So, the first thing I did was to simply expand everything and get rid of those pesky brackets:

$\displaystyle \sqrt{2x_1^2 + 2x_1 + 5x_2^2 + 12x_2 -x_1x_2 + 10}$

The most annoying thing here, I think, is the 'interaction term' $\displaystyle x_1x_2$. Let's stuff it into a squared expression:

$\displaystyle \sqrt{2x_1^2 + 2x_1 + 5x_2^2 + 12x_2 +(\frac{1}{4} x_1^2 - x_1x_2 + x_2^2) - \frac{1}{4}x_1^2 - x_2^2 + 10}$

now we can simplify:

$\displaystyle \sqrt{\frac{7}{4}x_1^2 + 2x_1 + 4x_2^2 + 12x_2 + (\frac{1}{2} x_1 - x_2)^2 + 10}$

and now, by completing the squares, we have:

$\displaystyle \sqrt{\frac{7}{4}(x_1+\frac{4}{7})^2 - \frac{4}{7}+4(x_2+\frac{3}{2})^2 - 9 + (\frac{1}{2} x_1 - x_2)^2 + 10}$

Then, of course, we ignore the little constant and the square root because we're minimising and YOLO:

$\displaystyle {(\frac{\sqrt 7}{2}x_1+\frac{2}{\sqrt 7})^2 +(2x_2+3)^2 + (\frac{1}{2} x_1 - x_2)^2 }$

And of course this is equivalent to

$\displaystyle \left \|\begin{bmatrix} \frac{\sqrt 7}{2}x_1+\frac{2}{\sqrt 7}\\ 2x_2+3\\\frac{1}{2} x_1 - x_2 \end{bmatrix} \right \|^2$

i.e.

$\displaystyle \left \|\begin{bmatrix} \frac{\sqrt 7}{2} & 0\\0 & 2\\ \frac{1}{2} & -1 \end{bmatrix} \begin{bmatrix} x_1 \\ x_2 \end{bmatrix} - \begin{bmatrix} -\frac{2}{\sqrt 7}\\-3 \\ 0\end{bmatrix} \right \|^2$

This is tedious though haha.

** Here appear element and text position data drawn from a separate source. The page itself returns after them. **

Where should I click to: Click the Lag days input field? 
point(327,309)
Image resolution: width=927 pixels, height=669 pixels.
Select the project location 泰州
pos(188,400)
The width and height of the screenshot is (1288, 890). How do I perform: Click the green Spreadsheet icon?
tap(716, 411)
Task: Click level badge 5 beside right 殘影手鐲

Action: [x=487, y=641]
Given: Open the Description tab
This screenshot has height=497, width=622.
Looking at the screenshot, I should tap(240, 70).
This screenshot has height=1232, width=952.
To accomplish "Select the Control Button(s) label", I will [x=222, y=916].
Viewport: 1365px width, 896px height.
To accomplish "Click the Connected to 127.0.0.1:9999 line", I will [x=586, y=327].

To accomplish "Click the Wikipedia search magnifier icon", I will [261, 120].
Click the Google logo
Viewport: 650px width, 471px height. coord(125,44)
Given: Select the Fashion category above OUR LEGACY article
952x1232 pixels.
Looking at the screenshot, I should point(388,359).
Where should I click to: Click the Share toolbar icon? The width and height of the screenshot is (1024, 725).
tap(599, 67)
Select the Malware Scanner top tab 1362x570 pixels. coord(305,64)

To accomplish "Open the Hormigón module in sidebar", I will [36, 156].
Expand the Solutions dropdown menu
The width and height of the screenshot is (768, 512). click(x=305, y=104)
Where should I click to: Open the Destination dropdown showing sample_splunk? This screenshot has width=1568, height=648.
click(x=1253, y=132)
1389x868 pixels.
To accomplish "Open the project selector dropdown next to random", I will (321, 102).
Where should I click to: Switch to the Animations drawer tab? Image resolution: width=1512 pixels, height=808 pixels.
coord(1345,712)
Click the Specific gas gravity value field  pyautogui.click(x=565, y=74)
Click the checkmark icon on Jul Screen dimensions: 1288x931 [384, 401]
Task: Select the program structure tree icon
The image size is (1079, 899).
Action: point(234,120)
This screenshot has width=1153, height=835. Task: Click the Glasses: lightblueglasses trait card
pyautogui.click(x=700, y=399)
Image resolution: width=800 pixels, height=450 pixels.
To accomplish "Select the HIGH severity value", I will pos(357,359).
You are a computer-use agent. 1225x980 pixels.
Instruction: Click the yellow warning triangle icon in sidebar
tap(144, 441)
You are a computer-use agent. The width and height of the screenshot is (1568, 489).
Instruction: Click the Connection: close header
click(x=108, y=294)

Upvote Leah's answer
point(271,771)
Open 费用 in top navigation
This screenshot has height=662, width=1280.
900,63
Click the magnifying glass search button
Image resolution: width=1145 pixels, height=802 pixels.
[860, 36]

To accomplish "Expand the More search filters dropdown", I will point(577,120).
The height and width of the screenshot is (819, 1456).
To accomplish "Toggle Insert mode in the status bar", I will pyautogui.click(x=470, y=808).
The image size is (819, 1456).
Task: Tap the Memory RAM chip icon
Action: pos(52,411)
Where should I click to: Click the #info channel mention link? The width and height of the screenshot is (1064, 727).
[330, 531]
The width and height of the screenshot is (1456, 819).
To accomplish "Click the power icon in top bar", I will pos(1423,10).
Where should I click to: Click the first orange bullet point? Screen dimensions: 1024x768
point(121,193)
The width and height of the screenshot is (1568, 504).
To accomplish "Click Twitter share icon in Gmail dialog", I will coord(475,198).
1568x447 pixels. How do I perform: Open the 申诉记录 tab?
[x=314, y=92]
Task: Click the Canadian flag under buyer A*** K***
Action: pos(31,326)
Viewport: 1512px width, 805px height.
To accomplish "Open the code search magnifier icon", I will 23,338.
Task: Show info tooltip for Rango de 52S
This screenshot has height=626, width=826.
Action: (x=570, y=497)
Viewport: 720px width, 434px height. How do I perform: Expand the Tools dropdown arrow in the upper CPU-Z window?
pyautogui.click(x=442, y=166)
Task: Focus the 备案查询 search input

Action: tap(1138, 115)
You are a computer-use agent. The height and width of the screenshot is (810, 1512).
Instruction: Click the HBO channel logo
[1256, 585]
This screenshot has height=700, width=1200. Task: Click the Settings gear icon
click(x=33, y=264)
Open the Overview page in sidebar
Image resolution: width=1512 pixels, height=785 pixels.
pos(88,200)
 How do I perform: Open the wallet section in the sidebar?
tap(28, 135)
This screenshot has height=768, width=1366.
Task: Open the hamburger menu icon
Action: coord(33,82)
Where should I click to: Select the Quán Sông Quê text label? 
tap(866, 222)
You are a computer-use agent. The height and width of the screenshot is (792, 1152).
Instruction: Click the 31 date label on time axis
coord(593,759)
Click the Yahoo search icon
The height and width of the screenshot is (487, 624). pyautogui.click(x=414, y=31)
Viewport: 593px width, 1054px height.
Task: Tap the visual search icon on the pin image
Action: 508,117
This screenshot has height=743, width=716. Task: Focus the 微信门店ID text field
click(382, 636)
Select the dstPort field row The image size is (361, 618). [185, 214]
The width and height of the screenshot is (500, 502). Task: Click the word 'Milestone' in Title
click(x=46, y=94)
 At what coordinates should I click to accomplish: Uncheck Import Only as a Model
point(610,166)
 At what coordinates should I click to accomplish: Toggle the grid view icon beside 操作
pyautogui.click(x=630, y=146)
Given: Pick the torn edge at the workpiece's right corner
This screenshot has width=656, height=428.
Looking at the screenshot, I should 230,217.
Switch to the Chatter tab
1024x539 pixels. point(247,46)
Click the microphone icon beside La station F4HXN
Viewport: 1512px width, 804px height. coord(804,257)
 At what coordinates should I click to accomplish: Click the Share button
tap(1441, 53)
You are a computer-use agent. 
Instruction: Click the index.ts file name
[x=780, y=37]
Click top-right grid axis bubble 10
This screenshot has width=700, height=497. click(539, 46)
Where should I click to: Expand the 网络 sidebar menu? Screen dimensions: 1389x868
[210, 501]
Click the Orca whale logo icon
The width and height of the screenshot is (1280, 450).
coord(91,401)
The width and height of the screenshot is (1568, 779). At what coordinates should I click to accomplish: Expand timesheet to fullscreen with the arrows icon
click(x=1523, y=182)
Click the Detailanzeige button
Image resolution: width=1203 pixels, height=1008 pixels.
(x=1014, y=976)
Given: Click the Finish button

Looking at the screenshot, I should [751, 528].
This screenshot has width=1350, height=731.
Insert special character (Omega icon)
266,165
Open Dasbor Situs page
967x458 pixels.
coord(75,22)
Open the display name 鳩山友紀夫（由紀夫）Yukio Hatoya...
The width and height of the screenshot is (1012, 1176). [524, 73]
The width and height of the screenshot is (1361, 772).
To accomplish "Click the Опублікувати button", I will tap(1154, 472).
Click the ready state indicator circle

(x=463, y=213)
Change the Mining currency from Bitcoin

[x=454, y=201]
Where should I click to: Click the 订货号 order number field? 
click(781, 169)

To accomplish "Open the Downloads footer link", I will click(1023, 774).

Probably not the best way to do it - if the question didn't specify a method, I'd just differentiate. (And as usual, I apologise in advance for any mistakes here. I'd actually be surprised if I didn't make any...)

Last edited by 123qwerty; June 17th, 2017 at 07:04 AM.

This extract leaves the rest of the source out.